Question

The time needed to complete a final examination in a particular college course is normally distributed with a mean of 77 minutes and a standard deviation of 12 minutes. Answer the following questions. 

a. What is the probability of completing the exam in one hour or less (to 4 decimals)? 

b. What is the probability that a student will complete the exam in more than 60 minutes but less than 75 minutes (to 4 decimals)? 

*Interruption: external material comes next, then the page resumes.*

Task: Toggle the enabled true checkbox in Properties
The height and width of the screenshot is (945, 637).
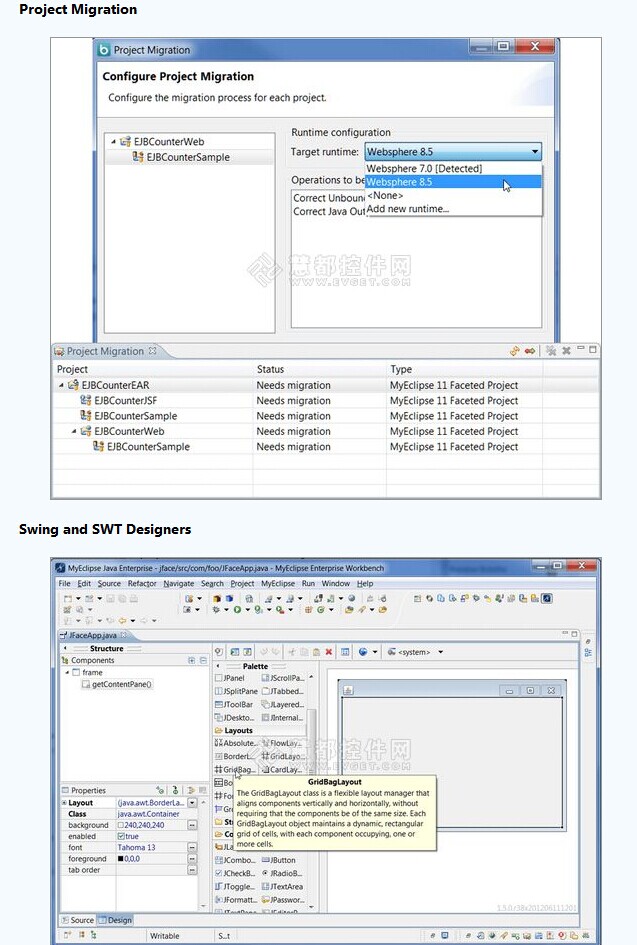Action: point(121,836)
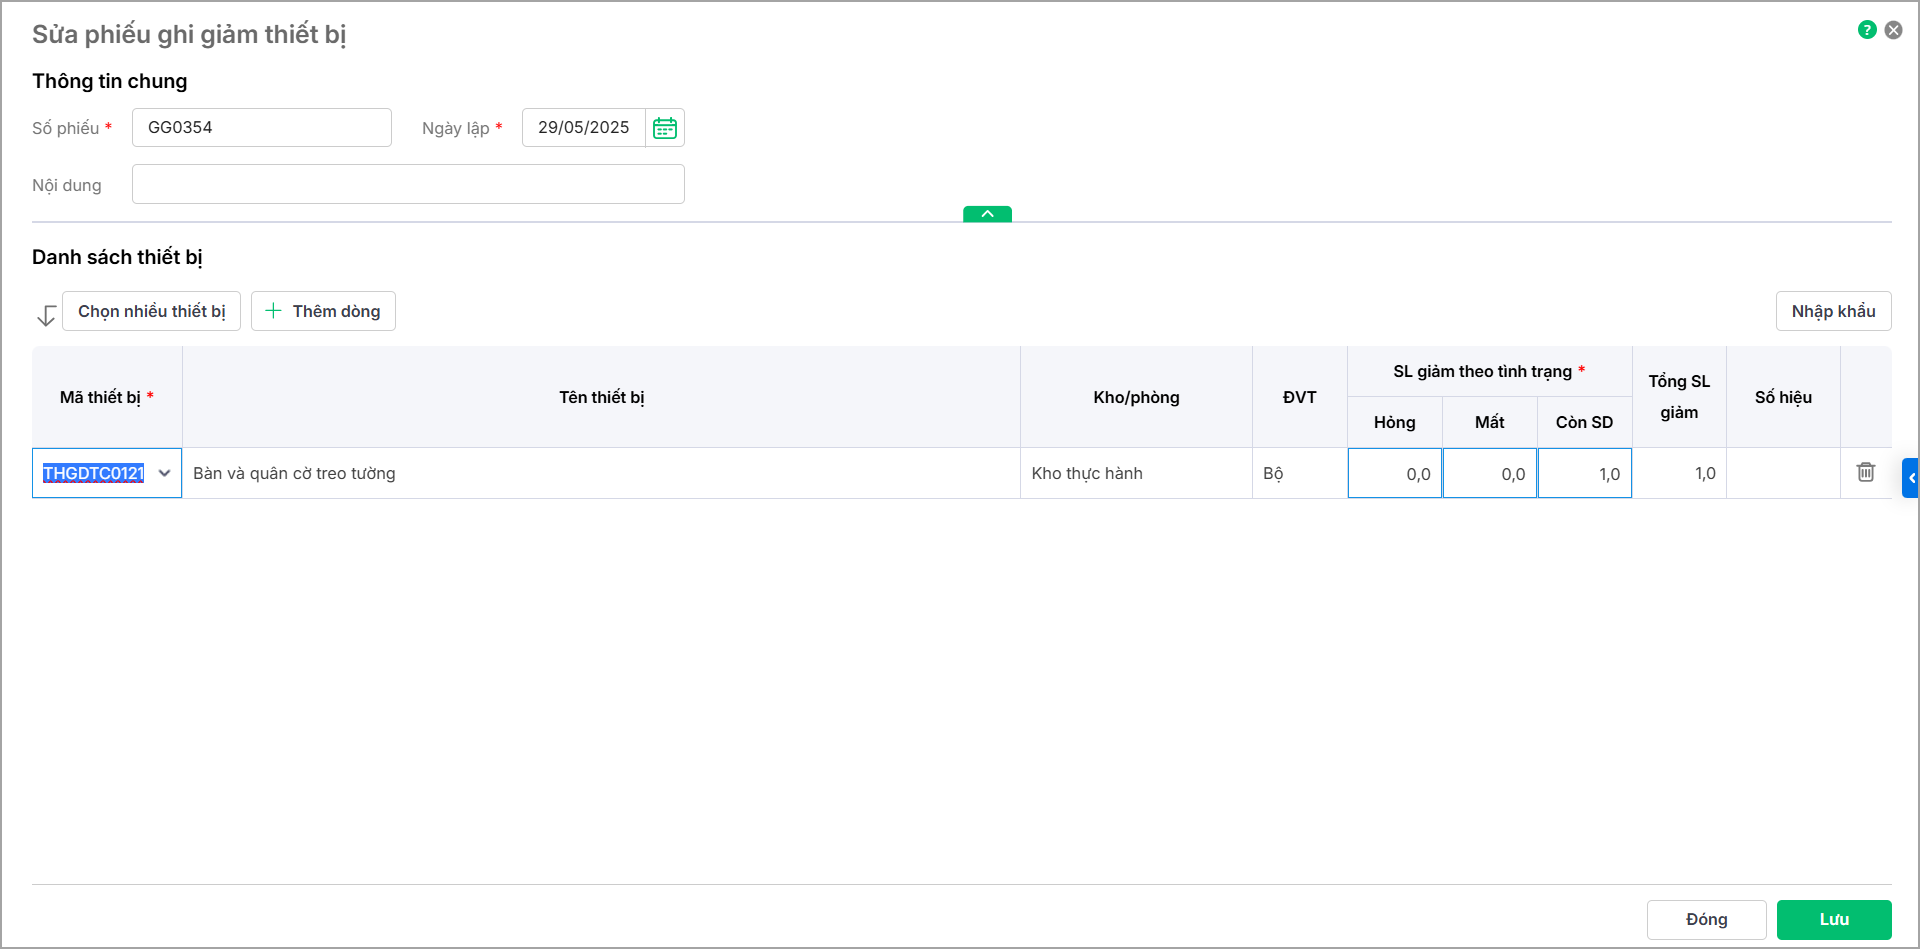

c. Assume that the class has 60 students and that the examination period is 90 minutes in length. How many students do you expect will be unable to complete the exam in the allotted time (to nearest whole number)?  

Answer 1

Part a)
X ~ N ( µ = 77 , σ = 12 )
P ( X < 60 )
Standardizing the value
Z = ( X - µ ) / σ
Z = ( 60 - 77 ) / 12
Z = -1.4167
P ( ( X - µ ) / σ ) < ( 60 - 77 ) / 12 )
P ( X < 60 ) = P ( Z < -1.4167 )
P ( X < 60 ) = 0.0783

Part b)
X ~ N ( µ = 77 , σ = 12 )
P ( 60 < X < 75 )
Standardizing the value
Z = ( X - µ ) / σ
Z = ( 60 - 77 ) / 12
Z = -1.4167
Z = ( 75 - 77 ) / 12
Z = -0.1667
P ( -1.42 < Z < -0.17 )
P ( 60 < X < 75 ) = P ( Z < -0.17 ) - P ( Z < -1.42 )
P ( 60 < X < 75 ) = 0.4338 - 0.0783
P ( 60 < X < 75 ) = 0.3555

Part c)
X ~ N ( µ = 77 , σ = 12 )
P ( X > 90 ) = 1 - P ( X < 90 )
Standardizing the value
Z = ( X - µ ) / σ
Z = ( 90 - 77 ) / 12
Z = 1.0833
P ( ( X - µ ) / σ ) > ( 90 - 77 ) / 12 )
P ( Z > 1.0833 )
P ( X > 90 ) = 1 - P ( Z < 1.0833 )
P ( X > 90 ) = 1 - 0.8607
P ( X > 90 ) = 0.1393

Number of students would be 60 * 0.1393 = 8.385 ≈ 8 students would not able to complete the exam on time.